The task
Transcribe all records verbatim.

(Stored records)
———

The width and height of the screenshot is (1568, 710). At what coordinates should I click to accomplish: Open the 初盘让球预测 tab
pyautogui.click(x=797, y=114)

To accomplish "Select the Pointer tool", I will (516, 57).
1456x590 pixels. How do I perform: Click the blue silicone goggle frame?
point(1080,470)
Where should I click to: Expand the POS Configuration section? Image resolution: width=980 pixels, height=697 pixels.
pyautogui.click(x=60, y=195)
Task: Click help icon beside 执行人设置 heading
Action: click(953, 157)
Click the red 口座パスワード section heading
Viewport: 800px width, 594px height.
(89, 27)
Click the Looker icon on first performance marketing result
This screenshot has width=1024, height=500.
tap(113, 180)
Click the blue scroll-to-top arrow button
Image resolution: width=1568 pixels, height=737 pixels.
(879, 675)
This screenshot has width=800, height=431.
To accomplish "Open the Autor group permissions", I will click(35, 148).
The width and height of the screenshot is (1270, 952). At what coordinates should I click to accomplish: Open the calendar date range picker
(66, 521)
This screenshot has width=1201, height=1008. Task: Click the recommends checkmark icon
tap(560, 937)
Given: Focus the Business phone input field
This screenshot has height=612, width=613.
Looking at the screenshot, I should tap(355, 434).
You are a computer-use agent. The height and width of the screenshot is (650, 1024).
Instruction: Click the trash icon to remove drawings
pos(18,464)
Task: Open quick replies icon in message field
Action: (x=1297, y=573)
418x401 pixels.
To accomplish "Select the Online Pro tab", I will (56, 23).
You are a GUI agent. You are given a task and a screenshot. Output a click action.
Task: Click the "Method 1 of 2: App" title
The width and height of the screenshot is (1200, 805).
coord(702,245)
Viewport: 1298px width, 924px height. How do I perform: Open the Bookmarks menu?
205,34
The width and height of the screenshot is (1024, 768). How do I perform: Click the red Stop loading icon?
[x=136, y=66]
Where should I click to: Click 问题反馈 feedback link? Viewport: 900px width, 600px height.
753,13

———

Problem solution
The width and height of the screenshot is (1568, 710). At what coordinates should I click to accomplish: Open the 初盘让球预测 tab
pyautogui.click(x=797, y=114)

To accomplish "Select the Pointer tool", I will (516, 57).
1456x590 pixels. How do I perform: Click the blue silicone goggle frame?
point(1080,470)
Where should I click to: Expand the POS Configuration section? Image resolution: width=980 pixels, height=697 pixels.
pyautogui.click(x=60, y=195)
Task: Click help icon beside 执行人设置 heading
Action: click(953, 157)
Click the red 口座パスワード section heading
Viewport: 800px width, 594px height.
(89, 27)
Click the Looker icon on first performance marketing result
This screenshot has width=1024, height=500.
tap(113, 180)
Click the blue scroll-to-top arrow button
Image resolution: width=1568 pixels, height=737 pixels.
(879, 675)
This screenshot has width=800, height=431.
To accomplish "Open the Autor group permissions", I will click(35, 148).
The width and height of the screenshot is (1270, 952). At what coordinates should I click to accomplish: Open the calendar date range picker
(66, 521)
This screenshot has width=1201, height=1008. Task: Click the recommends checkmark icon
tap(560, 937)
Given: Focus the Business phone input field
This screenshot has height=612, width=613.
Looking at the screenshot, I should tap(355, 434).
You are a computer-use agent. The height and width of the screenshot is (650, 1024).
Instruction: Click the trash icon to remove drawings
pos(18,464)
Task: Open quick replies icon in message field
Action: (x=1297, y=573)
418x401 pixels.
To accomplish "Select the Online Pro tab", I will (56, 23).
You are a GUI agent. You are given a task and a screenshot. Output a click action.
Task: Click the "Method 1 of 2: App" title
The width and height of the screenshot is (1200, 805).
coord(702,245)
Viewport: 1298px width, 924px height. How do I perform: Open the Bookmarks menu?
205,34
The width and height of the screenshot is (1024, 768). How do I perform: Click the red Stop loading icon?
[x=136, y=66]
Where should I click to: Click 问题反馈 feedback link? Viewport: 900px width, 600px height.
753,13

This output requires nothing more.